- The Washington Times - Monday, January 22, 2001

Monsignor Theodore E. McCarrick, the newly installed Archbishop of Washington, was elevated to a cardinal of the Roman Catholic Church by Pope John Paul II yesterday.
As cardinal, Archbishop McCarrick, 70, will serve as an adviser to the pope on universal church matters and will be eligible to vote in a papal election that will appoint the pontiff's successor.
Two other Americans elevated to the College of Cardinals were Monsignor Edward Egan, archbishop of New York, and Jesuit theologian Avery Dulles, a professor at New York's Fordham University. He is the son of the late John Foster Dulles, who was secretary of state in the Eisenhower administration and the man for whom Washington Dulles International Airport is named.
Thirty-four men from other countries were named cardinal as well. The 80-year-old pontiff, who has been in declining health in recent years, announced their names to pilgrims in St. Peter's Square after his weekly blessing.
With the latest appointments, the pope has chosen all but 10 of the 128 "cardinal electors" of the 178-member College of Cardinals. The number of voting cardinals traditionally has been 120, but the pope announced yesterday that he was breaking that custom, bringing the number to 128.
It was the eighth time since his election in 1978 that the pontiff had created cardinals, and this is the largest group ever named, indicating that the pope may feel his time as pontiff may be near its end. The pope has named 154 cardinals, some of whom have since died.
Since the pope promotes prelates who agree with his teachings, the appointments may have enhanced the possibility the next pontiff will be a theological conservative who would not change Catholic teaching on contraception and restricting the priesthood to men.

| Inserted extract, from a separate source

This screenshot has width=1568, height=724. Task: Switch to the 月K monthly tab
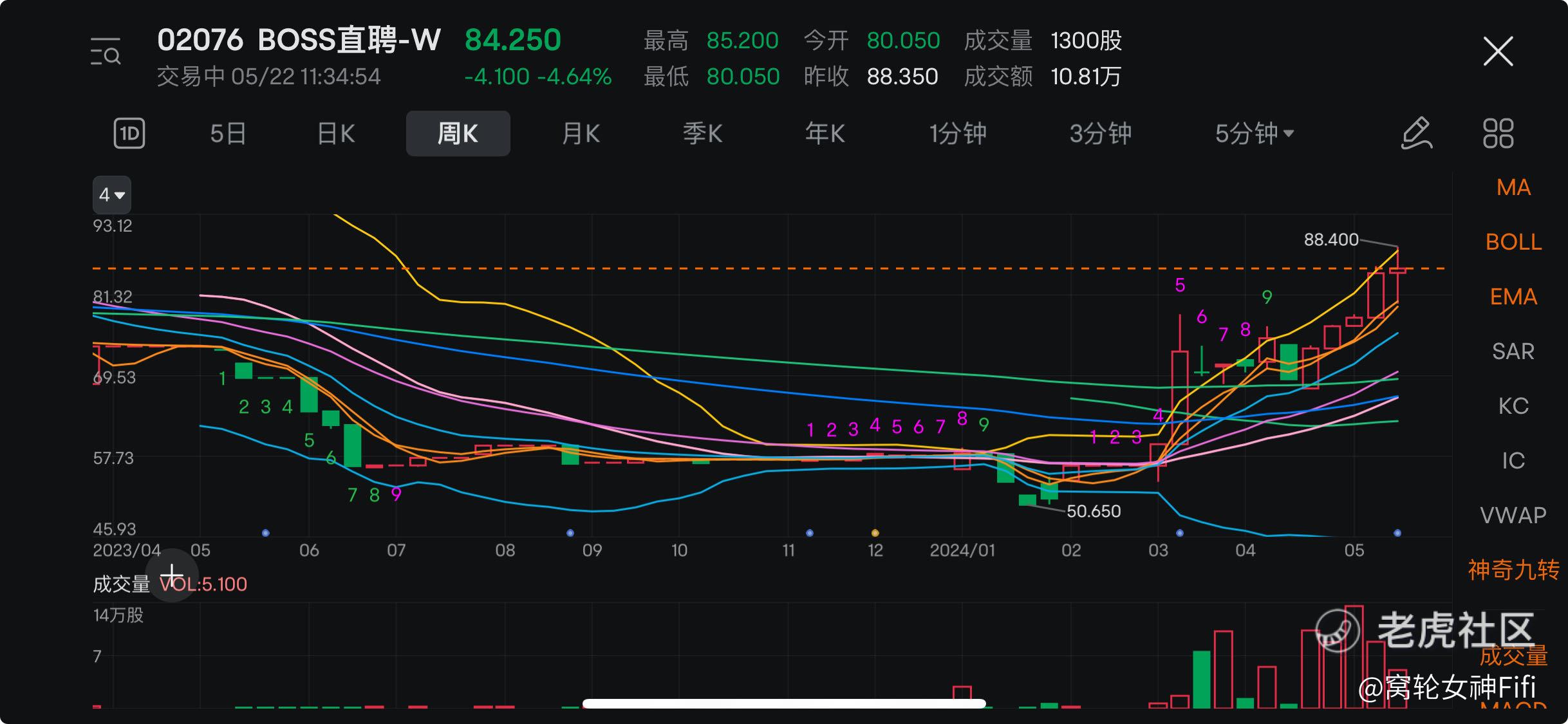tap(581, 134)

On learning of his appointment, Archbishop McCarrick said he was "feeling numb" because "everything has happened so quickly." The archbishop took charge of the Archdiocese of Washington Jan. 3, after serving as archbishop of Newark, N.J., for nearly 15 years.
"I've felt numb ever since I first came here," the archbishop said in a cell-phone interview while on his way to celebrate Mass at St. Mary of the Mills Church in Laurel yesterday evening.
"Now with this appointment I'm more numb," he said. "I don't know how I'm doing. But I'm doing the best I can."
Archbishop McCarrick said the appointment is not only a great honor for him, but for the Washington Archdiocese, which includes parishes in the District and Montgomery, Prince George's, Calvert, St. Mary's and Charles counties of Maryland.
Archbishop McCarrick said his new duties will not keep him from the 510,000 Roman Catholics in the Archdiocese of Washington, although he will travel to Rome perhaps 10 times each year.
"I will be here as often as I can," he said. "The most important thing is the people of my parish, whom I came to serve. Nothing will keep me from that."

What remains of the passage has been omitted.